American fashion designer Vera Wang said: “To me, eyewear goes way beyond being a prescription. It’s like makeup. It’s the most incredible accessory. The shape of a frame or the colour of lenses can change your whole appearance.” But the makeup’s colours and properties should suit the wearer, and, as we all have different physical facial features and eyes, so should our contact lenses.
Research shows that the global market for contact lenses is about $12-billion, and two-thirds of contact lens wearers are female. However, a 2009 research study conducted by Vanessa Moodley, an optometrist based in Durban, found that there is still a need to create lenses suited to the eyes of different races.
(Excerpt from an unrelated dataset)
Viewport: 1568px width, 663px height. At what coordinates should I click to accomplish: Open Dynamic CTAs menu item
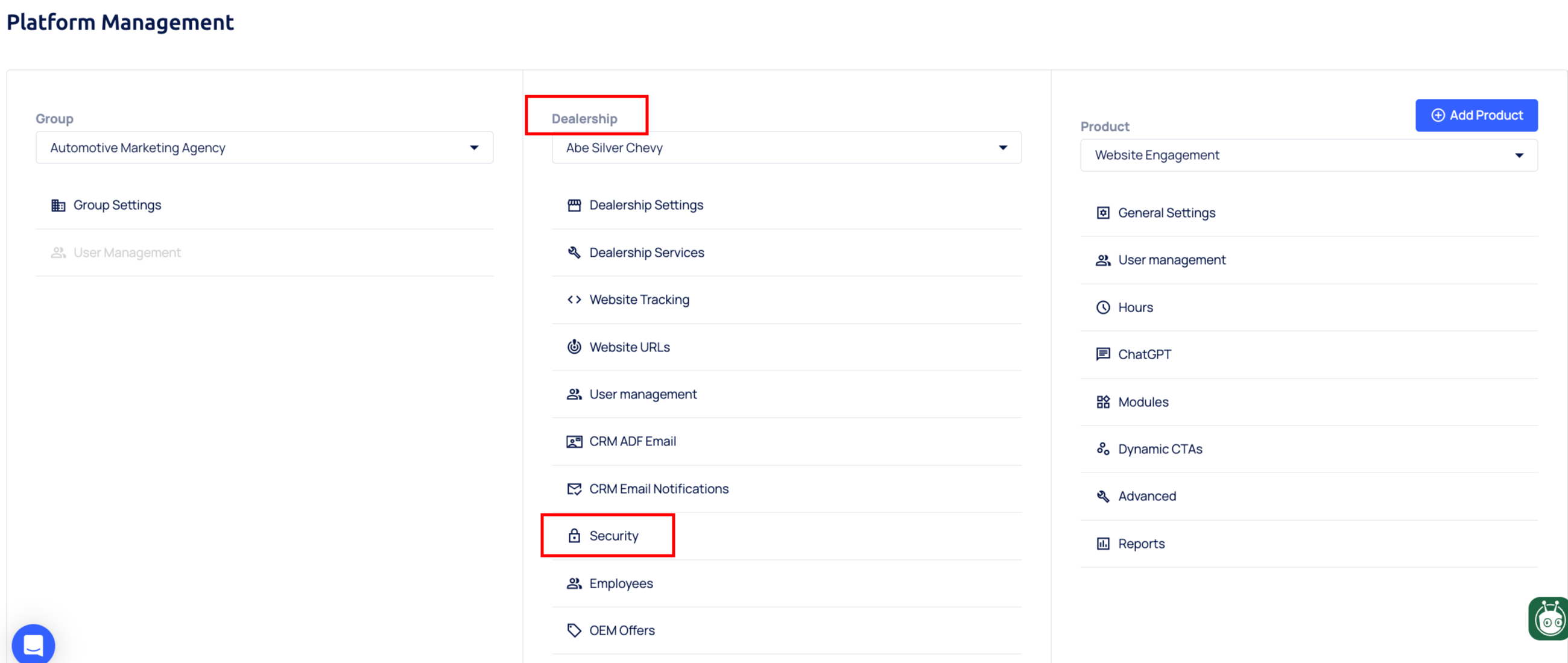coord(1160,449)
The secret to makeup is to find a colour that best suits one’s complexion and features. Similarly, Africans, Indians and Caucasians have been found to have varying cornea shapes. Moodley performed a contact lens fitting test on people of different races with over-the-counter contact lenses. In her study, published in the journal The South African Optometrist (now known as African Vision and Eye Health), she found that in a sample of 240 subjects, more than 80% of African subjects had a high number of incompatible lenses, while the over-the-counter contact lenses fitted the majority of Caucasian subjects. These differences were mainly attributed to a tight fit on the patient’s corneas and attests to the flat cornea in people of African descent. The cornea is a protective layer on the surface of the eyeball, covering the iris and pupil. It is also responsible for the refraction of light rays into the eye to form an image.
With age and use, minor defects form on the cornea and contact lenses are used to correct these defects and redirect the images appropriately for good vision. But contact lenses that fit properly need to be made, and out of materials better suited to the different climates across the world. For instance, some materials absorb water and could be better suited for use in moist and hot weather conditions.
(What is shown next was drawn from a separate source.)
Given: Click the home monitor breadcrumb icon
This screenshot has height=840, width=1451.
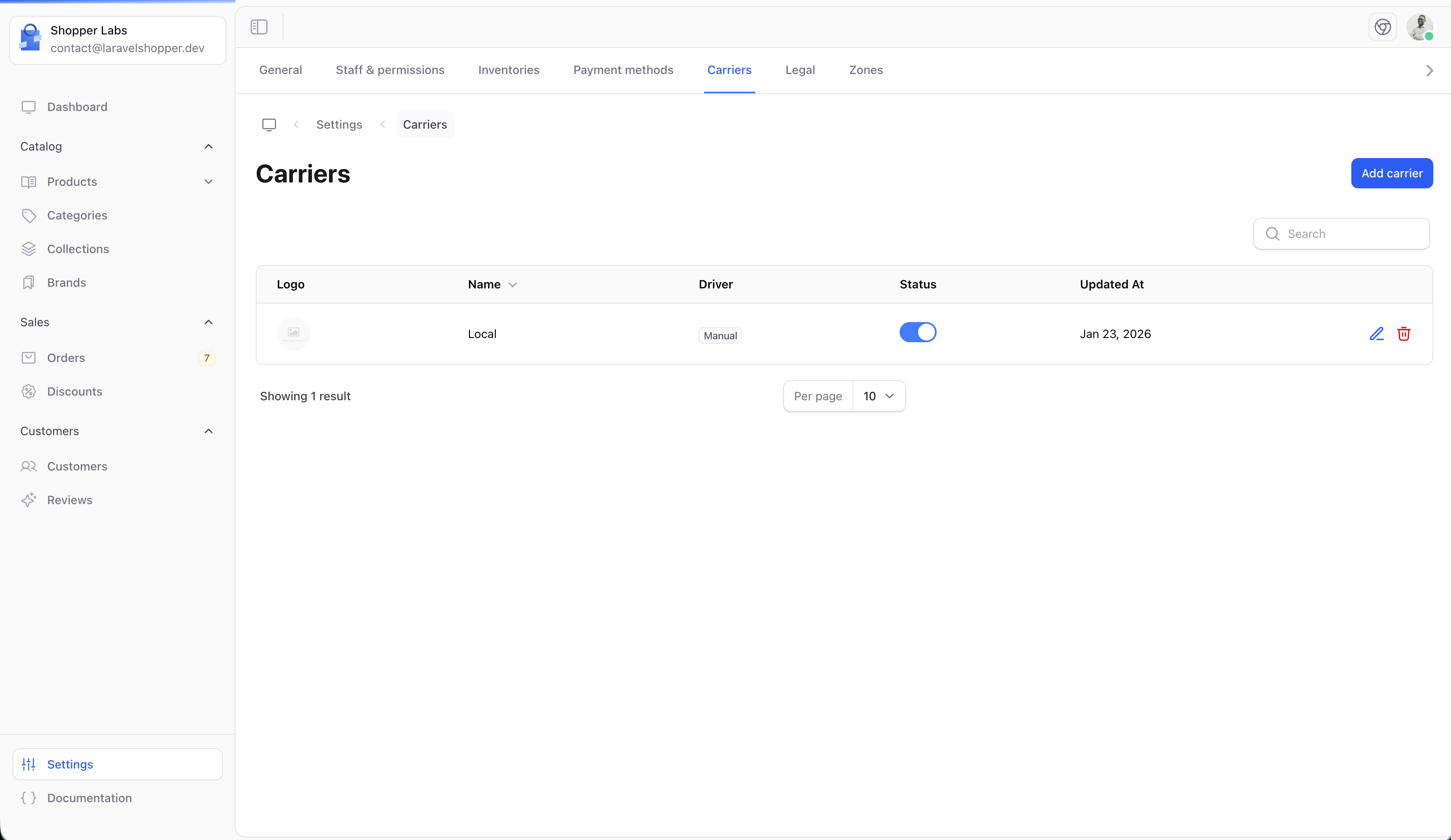Looking at the screenshot, I should point(269,125).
Based on these needs, a team at the precision engineering laboratory at the Nelson Mandela Metropolitan University in 2013 decided to look into machining contact lenses and how to achieve high lens quality. For this, we used single-point diamond cutting, the most accurate optical fabrication technique available. In a way similar to cooking, our experimental research for making contact lenses takes a lot of practice to perfect. This process involved bringing together various ingredients in specific quantities in a particular sequence to create a single piece. To obtain our perfect contact lens recipe, we individually adjusted the tools’ cutting values (cutting speed, feed and depth of cut) to observe how each change influenced the accuracy of the contact lenses’ surface. From our tests, we generated various grades in quality of surface profiles. This was based on parameter choices and some combinations which negatively influenced the surface quality. For example, we found out that slower cutting speeds do not necessarily lead to better lenses.
To clearly understand the effects of cutting tools’ values while cutting contact lens plastics, we also analysed various combinations of cutting methods and the influence of environmental variables such as humidity and temperature. We discovered that a moderately humid environment provided better results and in combinations, some cutting factors improved the quality of lens surfaces.
Experimental tests also showed us that plastics’ properties changed during cutting. As cutting temperatures increased, the plastic lenses changed from being brittle like glass to being more rubbery at the point of cutting. This transition is critical in the manufacture of very accurate contact lens surfaces.
Another interesting discovery was that static electricity was generated when you cut contact lens plastic materials with diamonds, the same effect as rubbing socked feet on a carpet. This can dramatically affect the quality of the lenses. However, a slight increase in atmospheric humidity above 60% prevents static build-up.
To test our recipe and confirm if we were really making a more accurate contact lens, we undertook a molecular dynamics study. This allowed us to see each atom in the lens and what happened to it while we were cutting it. On this nanoscopic scale, we saw that specific combinations of cutting parameters created atomic shifts, which determined the smoothness of the lens surface. From this information, we were able to produce more accurate lenses suited to South Africa’s unique population.
My perfect recipe for making a very accurate contact lens comes from a combination of very complex parameters. Cutting speed, feed and depth of cut in combination with force and humidity are essential ingredients to achieve a highly accurate lens. However, improper combinations of these factors lead to high static charges and deformed surfaces.
As I have seen from our research, diamond machining is capable of making extremely fine optical surfaces and offers more flexibility in production than available methods. Current supplies of over-the-counter lenses are yet to meet the demands of the South African market – to create a contact lens that suits the African eye lies with an African solution. If makeup is made to suit its wearer, so should contact lenses.
Oluwole Olufayo attends Nelson Mandela Metropolitan University.